The Richmond Register

March 19, 2014

Property owners ask for multifamily zone change

Some planners opposed to more apartments in city

By Sarah Hogsed
Register News Writer

RICHMOND — Owners of two adjoining properties on South Killarney Lane are asking the city’s planning commission to recommend a zone change so an apartment complex can be built on the site.

However, some commission members expressed concern about allowing more apartments to be built in Richmond.

“I thought as a board we’ve voiced an opinion that we have too many apartments in this town already,” planner Neen Wiggins said.

At a Wednesday morning speech to the chamber of commerce, Mayor Jim Barnes said he would not vote to approve any more R3 (multifamily) zone changes. The city commission, of which the mayor is a member, has final say on zone changes.

One of the properties discussed is the site of the former Richmond Realty office at 138 S. Killarney Lane. The building was destroyed by fire, but before it was a realty office, the building was an apartment complex.

The property’s net taxable value is $90,000, according to the county’s PVA records.

The second, adjoining property, at 130 South Killarney Lane is owned by KLPP LLC, whose registered agent is Robert Michael McCord, according to state business filings.

The total taxable value of the property, which has a building that formerly housed the McCord Accounting office, is $165,000, and the land value is $30,000, according to PVA records.

The owners, represented at the meeting by attorney Mike Eaves, want to change the zoning of the two properties from B3 (business) to R3 because a third party is interested in buying the land and constructing an apartment complex.

The area already is populated by several apartment complexes in B3 zones, according to Planning and Zoning inspector Kevin Causey.

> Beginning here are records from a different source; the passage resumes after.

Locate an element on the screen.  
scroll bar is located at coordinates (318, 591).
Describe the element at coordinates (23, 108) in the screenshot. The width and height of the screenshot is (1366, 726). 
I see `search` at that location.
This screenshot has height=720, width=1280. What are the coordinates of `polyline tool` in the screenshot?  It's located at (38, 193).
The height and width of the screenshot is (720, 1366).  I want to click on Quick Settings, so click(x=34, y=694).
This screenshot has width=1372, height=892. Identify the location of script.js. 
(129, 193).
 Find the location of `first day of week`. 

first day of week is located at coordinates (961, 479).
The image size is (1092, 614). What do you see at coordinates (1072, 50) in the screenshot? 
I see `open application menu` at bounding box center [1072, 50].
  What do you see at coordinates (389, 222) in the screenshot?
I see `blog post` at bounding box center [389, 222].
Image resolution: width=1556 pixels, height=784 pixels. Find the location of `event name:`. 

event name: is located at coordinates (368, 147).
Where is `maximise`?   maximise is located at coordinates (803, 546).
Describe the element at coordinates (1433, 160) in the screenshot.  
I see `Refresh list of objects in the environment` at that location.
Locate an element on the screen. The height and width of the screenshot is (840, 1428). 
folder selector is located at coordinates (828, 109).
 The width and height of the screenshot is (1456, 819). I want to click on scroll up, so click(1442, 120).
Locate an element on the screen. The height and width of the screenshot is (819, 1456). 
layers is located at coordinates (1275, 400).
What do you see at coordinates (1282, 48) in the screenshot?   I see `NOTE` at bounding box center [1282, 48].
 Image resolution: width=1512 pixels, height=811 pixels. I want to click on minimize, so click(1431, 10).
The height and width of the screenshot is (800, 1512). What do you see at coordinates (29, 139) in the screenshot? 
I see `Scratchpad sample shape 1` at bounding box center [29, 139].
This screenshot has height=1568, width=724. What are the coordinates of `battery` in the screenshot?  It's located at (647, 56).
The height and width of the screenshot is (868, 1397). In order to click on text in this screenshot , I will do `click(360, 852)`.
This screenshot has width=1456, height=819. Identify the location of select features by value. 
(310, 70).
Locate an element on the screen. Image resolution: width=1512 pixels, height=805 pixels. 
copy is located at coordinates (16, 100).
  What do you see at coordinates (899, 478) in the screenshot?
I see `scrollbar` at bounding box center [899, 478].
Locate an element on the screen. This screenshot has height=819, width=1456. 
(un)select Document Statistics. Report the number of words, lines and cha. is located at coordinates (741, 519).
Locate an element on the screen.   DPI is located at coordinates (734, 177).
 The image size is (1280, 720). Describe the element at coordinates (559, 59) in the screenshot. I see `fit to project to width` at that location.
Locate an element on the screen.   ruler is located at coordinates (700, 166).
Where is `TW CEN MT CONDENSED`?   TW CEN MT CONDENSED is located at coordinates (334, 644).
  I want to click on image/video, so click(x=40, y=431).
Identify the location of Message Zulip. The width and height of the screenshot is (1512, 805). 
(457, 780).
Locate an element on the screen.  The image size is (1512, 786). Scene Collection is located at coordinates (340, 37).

At one time, before a revision of codes ordinances, multifamily structures could only be built in B3 zones.

Richmond had a total of 13,788 housing units recorded in the 2010 Census. The homeownership rate, from 2008 to 2012, was 39.5 percent, and the total housing units in multi-unit structures was 53.3 percent.

The board took no action on the matter at the work session, and it will be discussed again at the 5:30 p.m. business session Thursday at City Hall.

Zone changes requested near South Pointe subdivision

Eaves, representing the Viola W. Hale Estate, requested several zone changes for a 27-acre property along US 25 that borders the South Pointe subdivision south of Clark-Moores Middle School.

The farmland, at 45 Casey Circle, has a net taxable value of $27,500, but its full cash value is $450,000, according to PVA records.

The representatives of the estate want to convert the land into business, duplex and multi-family zones (B-3, R-2 and R-3). It currently is zoned R-1B for single-family structures.

The board took no action, but the matter will be taken up at the next regular meeting.

Also at the meeting, the board:

• Heard information on a site plan for a Speedway gas station and convenience store at Merrick Drive and the Robert R. Martin Bypass

• Heard information on an amended site development plan for Frazier Realty at 2028 Merrick Drive

• Discussed whether a planned pet boarding facility on Four Mile Road would need conditional approval in a B3 zone.